[Word and element pointing items]

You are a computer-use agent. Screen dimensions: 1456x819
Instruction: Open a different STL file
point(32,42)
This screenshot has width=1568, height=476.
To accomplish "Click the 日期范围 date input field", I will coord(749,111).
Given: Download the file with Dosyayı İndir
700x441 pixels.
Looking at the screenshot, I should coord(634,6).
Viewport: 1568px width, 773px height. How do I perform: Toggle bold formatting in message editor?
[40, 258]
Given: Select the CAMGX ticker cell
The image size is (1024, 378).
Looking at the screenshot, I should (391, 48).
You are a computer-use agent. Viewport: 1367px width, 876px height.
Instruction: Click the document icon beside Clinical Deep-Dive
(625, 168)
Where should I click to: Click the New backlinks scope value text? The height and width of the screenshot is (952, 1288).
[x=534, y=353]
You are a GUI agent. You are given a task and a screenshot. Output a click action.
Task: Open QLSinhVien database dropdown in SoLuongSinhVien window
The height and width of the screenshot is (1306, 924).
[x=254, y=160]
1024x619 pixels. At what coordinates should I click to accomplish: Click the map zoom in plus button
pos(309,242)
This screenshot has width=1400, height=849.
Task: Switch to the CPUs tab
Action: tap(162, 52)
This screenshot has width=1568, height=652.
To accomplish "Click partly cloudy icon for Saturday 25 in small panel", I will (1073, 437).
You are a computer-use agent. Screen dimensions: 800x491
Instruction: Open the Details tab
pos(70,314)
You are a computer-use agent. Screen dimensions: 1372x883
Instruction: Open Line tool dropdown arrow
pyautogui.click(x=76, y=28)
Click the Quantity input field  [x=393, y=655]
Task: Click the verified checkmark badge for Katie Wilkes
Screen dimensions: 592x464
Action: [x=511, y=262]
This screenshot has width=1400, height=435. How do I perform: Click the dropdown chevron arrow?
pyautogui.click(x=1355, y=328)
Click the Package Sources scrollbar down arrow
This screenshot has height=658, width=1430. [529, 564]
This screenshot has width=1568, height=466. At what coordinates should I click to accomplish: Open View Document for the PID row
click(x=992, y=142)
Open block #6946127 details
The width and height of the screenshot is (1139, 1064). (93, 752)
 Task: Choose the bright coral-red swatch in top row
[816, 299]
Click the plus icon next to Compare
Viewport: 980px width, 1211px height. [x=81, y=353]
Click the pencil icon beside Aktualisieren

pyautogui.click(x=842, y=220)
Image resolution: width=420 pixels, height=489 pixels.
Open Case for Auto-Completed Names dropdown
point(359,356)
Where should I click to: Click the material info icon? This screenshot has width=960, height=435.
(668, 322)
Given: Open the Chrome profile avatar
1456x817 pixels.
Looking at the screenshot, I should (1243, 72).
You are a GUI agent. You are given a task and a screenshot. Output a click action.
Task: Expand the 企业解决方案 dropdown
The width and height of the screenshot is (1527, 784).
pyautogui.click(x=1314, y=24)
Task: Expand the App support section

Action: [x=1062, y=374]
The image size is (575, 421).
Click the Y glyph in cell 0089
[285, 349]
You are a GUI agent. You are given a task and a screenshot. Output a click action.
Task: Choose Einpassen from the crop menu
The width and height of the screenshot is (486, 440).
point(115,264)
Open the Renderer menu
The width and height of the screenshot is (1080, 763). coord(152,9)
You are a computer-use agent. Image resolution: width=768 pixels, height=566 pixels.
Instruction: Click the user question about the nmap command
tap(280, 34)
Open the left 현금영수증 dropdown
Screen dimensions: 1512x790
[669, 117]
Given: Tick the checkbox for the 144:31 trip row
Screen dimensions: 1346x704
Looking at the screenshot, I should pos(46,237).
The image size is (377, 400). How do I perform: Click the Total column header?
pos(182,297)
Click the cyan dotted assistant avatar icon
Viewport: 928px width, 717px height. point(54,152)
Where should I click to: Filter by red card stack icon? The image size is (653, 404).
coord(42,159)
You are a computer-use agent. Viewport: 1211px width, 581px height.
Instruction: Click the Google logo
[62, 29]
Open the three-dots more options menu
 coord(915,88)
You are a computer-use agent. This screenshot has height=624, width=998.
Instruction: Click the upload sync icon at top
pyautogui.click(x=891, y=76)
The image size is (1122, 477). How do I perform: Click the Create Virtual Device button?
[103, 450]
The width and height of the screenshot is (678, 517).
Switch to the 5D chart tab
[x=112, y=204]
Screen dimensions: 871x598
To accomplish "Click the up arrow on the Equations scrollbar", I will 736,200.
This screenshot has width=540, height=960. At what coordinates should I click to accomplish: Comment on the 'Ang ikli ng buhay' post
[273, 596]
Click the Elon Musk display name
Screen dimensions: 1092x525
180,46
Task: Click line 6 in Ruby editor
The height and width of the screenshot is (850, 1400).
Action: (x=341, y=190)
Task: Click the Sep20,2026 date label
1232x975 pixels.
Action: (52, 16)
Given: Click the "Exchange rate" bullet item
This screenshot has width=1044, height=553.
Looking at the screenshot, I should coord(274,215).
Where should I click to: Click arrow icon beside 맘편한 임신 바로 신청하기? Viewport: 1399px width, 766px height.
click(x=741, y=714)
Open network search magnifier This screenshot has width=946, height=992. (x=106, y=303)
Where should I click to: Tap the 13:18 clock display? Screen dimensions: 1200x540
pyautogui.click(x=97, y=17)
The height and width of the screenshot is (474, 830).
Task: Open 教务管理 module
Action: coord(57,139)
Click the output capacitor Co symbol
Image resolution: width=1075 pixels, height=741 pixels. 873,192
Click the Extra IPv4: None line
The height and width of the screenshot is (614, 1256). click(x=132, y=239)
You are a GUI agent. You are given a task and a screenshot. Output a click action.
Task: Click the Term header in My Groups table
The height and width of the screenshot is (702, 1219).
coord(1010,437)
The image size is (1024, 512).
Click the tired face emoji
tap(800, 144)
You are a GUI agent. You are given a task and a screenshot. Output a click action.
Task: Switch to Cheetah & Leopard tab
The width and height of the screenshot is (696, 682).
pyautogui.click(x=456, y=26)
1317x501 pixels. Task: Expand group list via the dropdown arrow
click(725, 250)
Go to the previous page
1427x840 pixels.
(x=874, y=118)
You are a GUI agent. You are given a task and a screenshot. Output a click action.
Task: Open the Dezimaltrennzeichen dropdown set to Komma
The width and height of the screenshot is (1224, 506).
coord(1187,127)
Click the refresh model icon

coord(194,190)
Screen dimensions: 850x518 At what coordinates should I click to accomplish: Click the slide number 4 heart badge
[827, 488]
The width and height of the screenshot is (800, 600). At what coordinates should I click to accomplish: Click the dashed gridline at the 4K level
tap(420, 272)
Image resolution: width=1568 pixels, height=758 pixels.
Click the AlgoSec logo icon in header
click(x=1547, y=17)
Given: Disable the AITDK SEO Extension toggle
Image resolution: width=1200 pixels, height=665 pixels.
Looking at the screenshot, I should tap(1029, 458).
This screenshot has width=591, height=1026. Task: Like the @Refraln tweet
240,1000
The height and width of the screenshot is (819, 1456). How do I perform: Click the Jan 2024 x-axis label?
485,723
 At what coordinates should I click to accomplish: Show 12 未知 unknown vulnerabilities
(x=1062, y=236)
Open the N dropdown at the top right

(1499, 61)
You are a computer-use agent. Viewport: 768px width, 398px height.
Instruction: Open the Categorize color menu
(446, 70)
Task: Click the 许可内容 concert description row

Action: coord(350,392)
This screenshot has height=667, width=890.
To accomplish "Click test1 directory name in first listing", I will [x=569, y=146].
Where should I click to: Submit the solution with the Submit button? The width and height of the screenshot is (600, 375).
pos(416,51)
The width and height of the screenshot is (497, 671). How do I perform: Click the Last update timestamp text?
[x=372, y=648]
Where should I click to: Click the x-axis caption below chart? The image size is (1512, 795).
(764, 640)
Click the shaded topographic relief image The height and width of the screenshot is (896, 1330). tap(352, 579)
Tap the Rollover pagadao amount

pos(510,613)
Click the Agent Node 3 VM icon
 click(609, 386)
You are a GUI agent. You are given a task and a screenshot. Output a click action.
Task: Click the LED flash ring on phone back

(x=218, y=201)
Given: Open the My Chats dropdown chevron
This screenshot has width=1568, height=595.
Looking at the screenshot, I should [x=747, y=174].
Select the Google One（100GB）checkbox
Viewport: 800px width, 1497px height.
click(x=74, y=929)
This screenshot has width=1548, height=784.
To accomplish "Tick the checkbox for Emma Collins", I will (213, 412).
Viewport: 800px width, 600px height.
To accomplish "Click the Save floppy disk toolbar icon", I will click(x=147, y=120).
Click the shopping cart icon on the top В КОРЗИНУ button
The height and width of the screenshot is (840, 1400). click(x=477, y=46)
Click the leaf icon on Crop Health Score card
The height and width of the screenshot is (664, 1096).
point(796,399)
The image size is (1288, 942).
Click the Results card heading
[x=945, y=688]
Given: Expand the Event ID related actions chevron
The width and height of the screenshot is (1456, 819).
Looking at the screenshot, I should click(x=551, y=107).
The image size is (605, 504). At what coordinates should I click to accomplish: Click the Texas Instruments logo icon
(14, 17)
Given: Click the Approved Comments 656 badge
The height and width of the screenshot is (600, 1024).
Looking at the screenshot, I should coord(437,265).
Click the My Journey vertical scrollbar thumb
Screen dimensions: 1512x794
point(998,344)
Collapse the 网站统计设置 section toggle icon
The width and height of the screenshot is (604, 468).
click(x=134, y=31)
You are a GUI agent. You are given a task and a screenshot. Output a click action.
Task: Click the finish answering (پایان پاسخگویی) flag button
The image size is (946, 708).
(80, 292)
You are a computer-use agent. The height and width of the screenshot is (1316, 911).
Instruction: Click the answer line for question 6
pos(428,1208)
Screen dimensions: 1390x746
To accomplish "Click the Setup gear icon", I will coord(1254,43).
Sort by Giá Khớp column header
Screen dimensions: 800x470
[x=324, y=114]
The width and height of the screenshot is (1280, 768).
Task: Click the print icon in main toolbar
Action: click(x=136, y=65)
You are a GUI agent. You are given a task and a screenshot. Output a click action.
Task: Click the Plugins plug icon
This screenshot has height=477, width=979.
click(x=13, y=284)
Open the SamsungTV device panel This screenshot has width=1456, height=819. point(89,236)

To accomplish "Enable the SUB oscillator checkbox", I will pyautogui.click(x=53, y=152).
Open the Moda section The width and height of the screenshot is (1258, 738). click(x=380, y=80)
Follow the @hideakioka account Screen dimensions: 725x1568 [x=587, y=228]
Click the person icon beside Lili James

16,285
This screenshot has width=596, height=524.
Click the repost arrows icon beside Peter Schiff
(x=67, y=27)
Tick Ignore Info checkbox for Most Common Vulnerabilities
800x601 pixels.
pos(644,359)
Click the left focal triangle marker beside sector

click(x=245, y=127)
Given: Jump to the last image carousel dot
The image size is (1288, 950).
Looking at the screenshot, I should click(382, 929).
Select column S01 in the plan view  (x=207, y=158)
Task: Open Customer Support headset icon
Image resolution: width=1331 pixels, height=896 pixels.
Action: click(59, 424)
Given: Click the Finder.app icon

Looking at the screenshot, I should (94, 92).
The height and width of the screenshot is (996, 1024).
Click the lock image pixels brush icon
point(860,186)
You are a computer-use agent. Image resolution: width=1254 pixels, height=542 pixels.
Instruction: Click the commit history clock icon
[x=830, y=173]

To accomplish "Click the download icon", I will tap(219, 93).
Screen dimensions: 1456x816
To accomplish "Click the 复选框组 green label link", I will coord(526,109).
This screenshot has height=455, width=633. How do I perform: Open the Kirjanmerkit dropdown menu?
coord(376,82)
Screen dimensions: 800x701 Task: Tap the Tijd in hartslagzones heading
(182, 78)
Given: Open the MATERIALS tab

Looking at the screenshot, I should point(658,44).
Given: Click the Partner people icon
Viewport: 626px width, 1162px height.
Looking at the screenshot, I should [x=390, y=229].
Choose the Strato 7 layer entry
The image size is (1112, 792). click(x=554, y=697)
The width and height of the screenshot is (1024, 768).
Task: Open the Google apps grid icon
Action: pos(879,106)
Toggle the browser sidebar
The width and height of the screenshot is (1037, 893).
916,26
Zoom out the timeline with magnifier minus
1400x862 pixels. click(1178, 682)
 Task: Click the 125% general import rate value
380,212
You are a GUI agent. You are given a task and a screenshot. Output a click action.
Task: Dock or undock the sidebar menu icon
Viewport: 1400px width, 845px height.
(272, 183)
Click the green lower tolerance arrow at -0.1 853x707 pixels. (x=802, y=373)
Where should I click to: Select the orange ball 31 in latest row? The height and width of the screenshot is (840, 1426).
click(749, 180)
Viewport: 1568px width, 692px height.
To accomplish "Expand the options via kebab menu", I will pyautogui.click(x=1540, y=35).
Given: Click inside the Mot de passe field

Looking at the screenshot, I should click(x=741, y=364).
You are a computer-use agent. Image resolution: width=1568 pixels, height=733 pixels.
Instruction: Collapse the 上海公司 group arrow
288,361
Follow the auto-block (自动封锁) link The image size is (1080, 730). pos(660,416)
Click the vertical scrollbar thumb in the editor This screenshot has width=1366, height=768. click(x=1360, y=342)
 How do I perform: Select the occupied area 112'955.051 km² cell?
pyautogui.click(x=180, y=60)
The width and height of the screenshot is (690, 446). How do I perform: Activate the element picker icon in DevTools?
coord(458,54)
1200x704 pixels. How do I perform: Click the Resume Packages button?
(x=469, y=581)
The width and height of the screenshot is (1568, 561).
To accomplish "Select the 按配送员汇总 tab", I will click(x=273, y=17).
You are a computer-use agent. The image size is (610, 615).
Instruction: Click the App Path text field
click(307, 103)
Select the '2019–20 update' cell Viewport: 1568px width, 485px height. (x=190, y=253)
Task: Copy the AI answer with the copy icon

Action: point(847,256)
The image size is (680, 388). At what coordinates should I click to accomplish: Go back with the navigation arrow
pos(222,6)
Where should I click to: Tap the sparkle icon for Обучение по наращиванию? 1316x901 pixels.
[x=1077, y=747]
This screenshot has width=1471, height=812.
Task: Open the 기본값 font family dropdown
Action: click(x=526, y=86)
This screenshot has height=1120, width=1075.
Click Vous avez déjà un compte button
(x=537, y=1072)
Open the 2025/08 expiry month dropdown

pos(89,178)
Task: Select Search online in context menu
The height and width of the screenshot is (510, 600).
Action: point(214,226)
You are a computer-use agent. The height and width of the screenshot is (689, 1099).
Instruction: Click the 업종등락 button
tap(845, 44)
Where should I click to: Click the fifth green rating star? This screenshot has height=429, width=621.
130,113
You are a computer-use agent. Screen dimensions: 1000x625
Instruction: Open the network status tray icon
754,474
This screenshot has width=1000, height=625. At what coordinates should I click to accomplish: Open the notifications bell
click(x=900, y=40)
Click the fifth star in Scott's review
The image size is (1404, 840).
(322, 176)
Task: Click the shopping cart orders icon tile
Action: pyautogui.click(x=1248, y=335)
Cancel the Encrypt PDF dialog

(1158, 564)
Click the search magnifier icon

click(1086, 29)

## WRITTEN TASK
Rewrite the items from the beginning through the line containing "click(x=992, y=142)", substituting "Goal" for "Instruction" and keeping everything else unchanged.

## COMPLETED EXERCISE
You are a computer-use agent. Screen dimensions: 1456x819
Goal: Open a different STL file
point(32,42)
This screenshot has width=1568, height=476.
To accomplish "Click the 日期范围 date input field", I will coord(749,111).
Given: Download the file with Dosyayı İndir
700x441 pixels.
Looking at the screenshot, I should coord(634,6).
Viewport: 1568px width, 773px height. How do I perform: Toggle bold formatting in message editor?
[40, 258]
Given: Select the CAMGX ticker cell
The image size is (1024, 378).
Looking at the screenshot, I should (391, 48).
You are a computer-use agent. Viewport: 1367px width, 876px height.
Goal: Click the document icon beside Clinical Deep-Dive
(625, 168)
Where should I click to: Click the New backlinks scope value text? The height and width of the screenshot is (952, 1288).
[x=534, y=353]
You are a GUI agent. You are given a task and a screenshot. Output a click action.
Task: Open QLSinhVien database dropdown in SoLuongSinhVien window
The height and width of the screenshot is (1306, 924).
[x=254, y=160]
1024x619 pixels. At what coordinates should I click to accomplish: Click the map zoom in plus button
pos(309,242)
This screenshot has width=1400, height=849.
Task: Switch to the CPUs tab
Action: tap(162, 52)
This screenshot has width=1568, height=652.
To accomplish "Click partly cloudy icon for Saturday 25 in small panel", I will (1073, 437).
You are a computer-use agent. Screen dimensions: 800x491
Goal: Open the Details tab
pos(70,314)
You are a computer-use agent. Screen dimensions: 1372x883
Goal: Open Line tool dropdown arrow
pyautogui.click(x=76, y=28)
Click the Quantity input field  [x=393, y=655]
Task: Click the verified checkmark badge for Katie Wilkes
Screen dimensions: 592x464
Action: [x=511, y=262]
This screenshot has width=1400, height=435. How do I perform: Click the dropdown chevron arrow?
pyautogui.click(x=1355, y=328)
Click the Package Sources scrollbar down arrow
This screenshot has height=658, width=1430. [529, 564]
This screenshot has width=1568, height=466. At what coordinates should I click to accomplish: Open View Document for the PID row
click(x=992, y=142)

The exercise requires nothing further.